Do you think the 2011 5.0 Mustang GT will become a classic 50 years from now?
#11
Long answer: The 2011 represents the evolution of the Mustang. Most powerful GT and Base models Ford has ever made, and they represent Ford at its best. The 2011 fixes "most" of the flaws of previous Mustangs, and is the first Mustang that excels in a straight line and on the curves. Also, the 5.0 represents what Ford engineers can do when left to make decisions without the typical red tape.
Short answer....yes
Short answer....yes
#12
Additionally, the days of being behind the wheel might be eliminated in that time: fully automatized piloted high speed vehicles might totally replace all human controlled vehicles. This might be because of several things: Humans are just plumb dangerous behind the wheel. More people in the US die from car wrecks than any disease, even cancer and heart attacks. Driving is just dangerous.
Computers and electronics might have become so advanced that they can control vehicles en masse without any danger to any other vehicles or their occupants around them. Thus 200 MPH vehicles tailgating each other in like a train formation would be possible. Entering and exiting freeways will be a very precise and controlled thing, vehicles missing each other by mere inches, yet no wrecks whatsoever.
Starts and stops at intersections will be controlled just as precisely and organized. No "catapiller" action in the traffic where the front must move, then the middle, then finally the ***. All the vehicles in the formation accelerate as one unit because you would not have to wait for a proper following distance to open up.
If all of these things come to fruition, a human driven car will just be dangerous. So as a drivable road classic? No, not if driving becomes automated and as precisely controlled as I described.

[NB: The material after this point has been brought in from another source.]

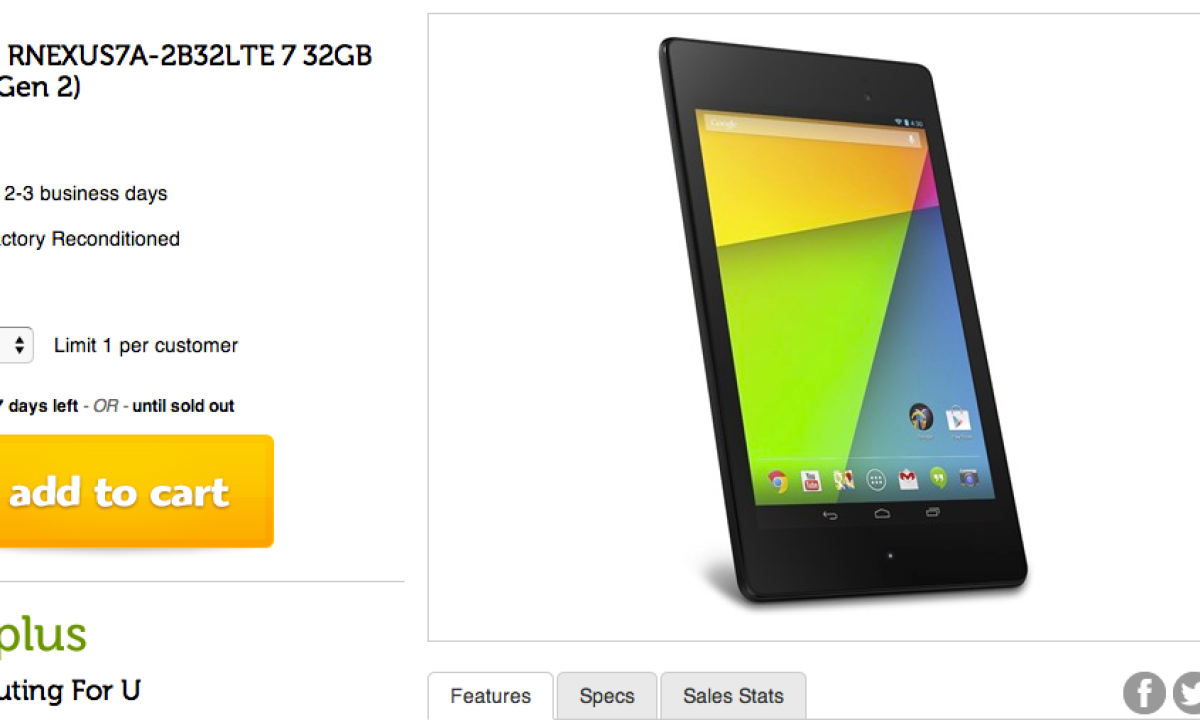
Task: Click the app drawer icon on the tablet
Action: point(876,480)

A Museum piece? Yes, for the few that survive the recycle and scrap yards. And the fewer that remain, the more of a collector's classic they will become.
#13
Human drivers are dangerous. American Drivers are just an example. More people die from car wrecks each year by the thousands. Even diseases do not kill as many people than car wrecks.
If an average American driver is a liability on the roads, just think about what kind of liability he will be in the air? Multiply that by millions and now you have the sky saturated with the same dangerous ground drivers, and sine they are in the air, they cars do not simply stop during a collision, they now have to fall and hit the ground, possible onto someone's home, or even a school.

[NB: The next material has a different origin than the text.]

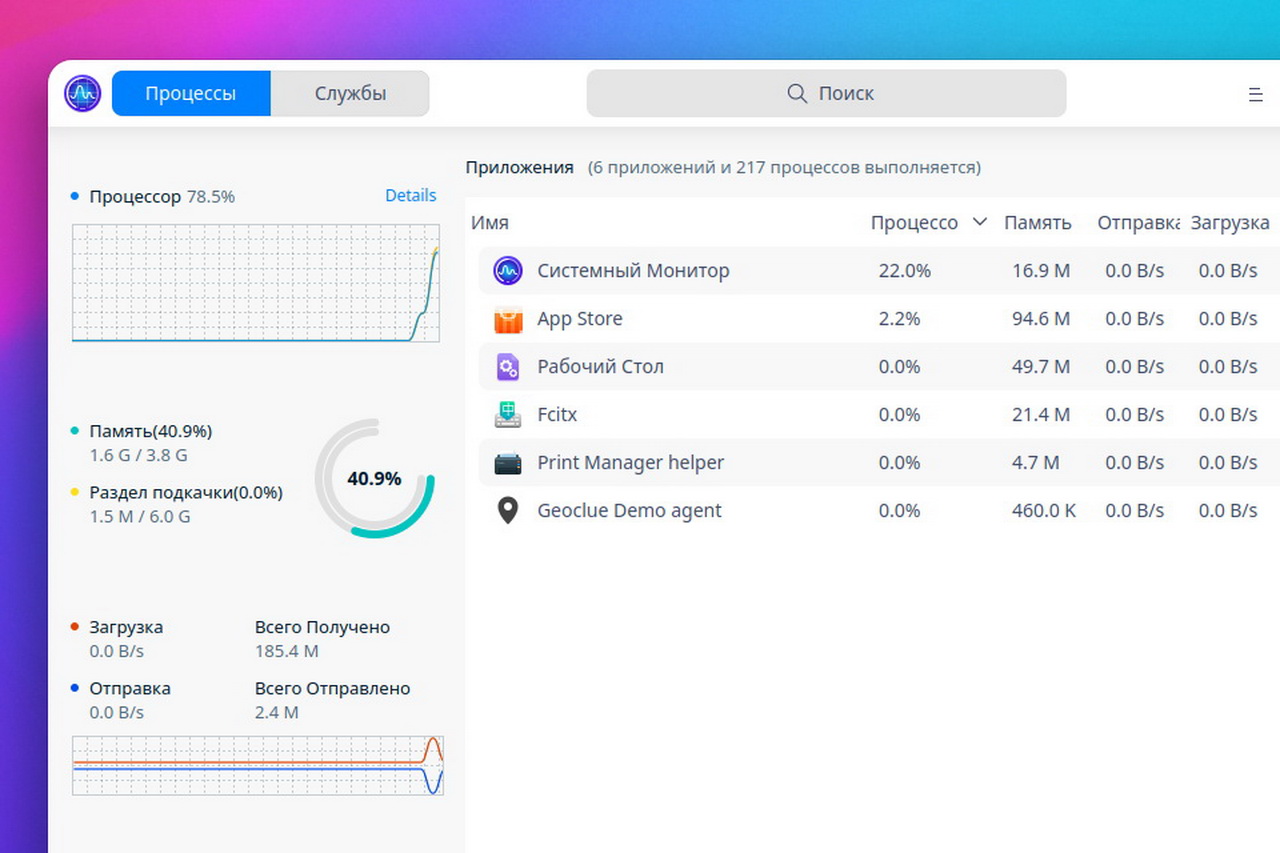
Task: Open the processor Details link
Action: 410,196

And there are thousands of drivers who neglect their cars every day, and because of that, they break down and stall. A stalling flying car is not a pleasant though especially when it must fall out of the sky after it dies.
Airplane pilots today go through rather rigorous check lists to make sure their airplanes are air worthy. The average driver is sure to neglect these sort of things, even to the point that it is dangerous.
I personally do not want to see flying cars unless they are completely computer controlled with precise air traffic procedures and no pilots (human errors with millions of flying cars is a bad combination).
Also, flying cars had better be damn reliable; even more reliable than even a kid's dirt bike. They need to be almost 100% maintenance free to account for those millions of drivers who neglect their vehicles.
#15
I hope were all around in 50 yrs to see what car is gonna be a classic, but odds are alot of us aren't (unless your really young). So buy a car that is gonna give you the most pleasure now!..I'm thinking maybe the 87-93 Fox Mustangs would be a classic one day, but who knows.
#17
Any Mustang that is still running and in good shape 50 years after its production will be a "classic" by definition. Collectible? Perhaps. Worth more than when they were new? Not likely.
There will always be Mustang enthusiasts. The grade schoolers of today that are drooling over the newer Mustangs that we are driving right now, when the grow up and start making their money, they'll start wanting and buying what they grew up with to recapture and relive their youth. Ever talk to an older person about what we consider "classic"? They say back then, they weren't classics, they were just cars. The same thing will happen. And so on and so on.....
There will always be Mustang enthusiasts. The grade schoolers of today that are drooling over the newer Mustangs that we are driving right now, when the grow up and start making their money, they'll start wanting and buying what they grew up with to recapture and relive their youth. Ever talk to an older person about what we consider "classic"? They say back then, they weren't classics, they were just cars. The same thing will happen. And so on and so on.....
#18
We've discussed this length at the car club. Here's my take...
Years ago, you could order a car with individual options. You could buy a 68 Impala with a 427, a bench seat, and right hand remote control mirror! You could have a unique ride. These days, with package ordering, its pretty hard to be unique from the factory.
I think the Mustang will always have a following, but at same point, the model WILL go away, just like any other car. I just can't see a 2000 whatever being a classic...
Years ago, you could order a car with individual options. You could buy a 68 Impala with a 427, a bench seat, and right hand remote control mirror! You could have a unique ride. These days, with package ordering, its pretty hard to be unique from the factory.
I think the Mustang will always have a following, but at same point, the model WILL go away, just like any other car. I just can't see a 2000 whatever being a classic...
#20
No way in hell. The classics will always be the classics as we know them now. The landscape of cars has changed in the past 40 years, so I'd venture to say nothing mass produced like any of these Mustangs will ever be anything but a "cool old car" if any survive 50 years.